### Quoted text
Choosing the right PID for your applications

PIDs are necessary in many applications

Fire departments, HazMat teams, refineries and, most recently, homeland security personnel are all deeply concerned with the detection of hazardous compounds. Both gas detection and monitoring are needed at sites of spills, leaks, and other emergencies. Photoionisation detectors (PIDs) are capable of effectively detecting and monitoring a vast number of hazardous gases and have become popular in recent years as sensors in hand-held multigas detection instruments. If well-engineered, a PID can offer an ideal combination of fast response, ease of use and maintenance, convenient size, the ability to detect very low levels of hazardous compounds, and affordability. What follows are basic guidelines to help you make the best choice when selecting a PID instrument.

### Supplied information
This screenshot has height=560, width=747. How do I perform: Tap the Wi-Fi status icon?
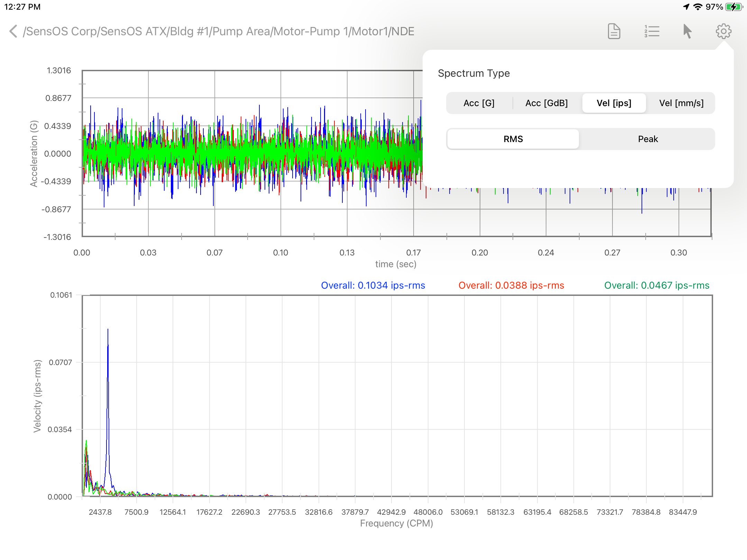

### Stated exercise
Please list each group that the text on choosing a PID names as concerned with detecting hazardous compounds. The data plays no part here.

### Written solution
- Fire departments
- HazMat teams
- Refineries
- Homeland security personnel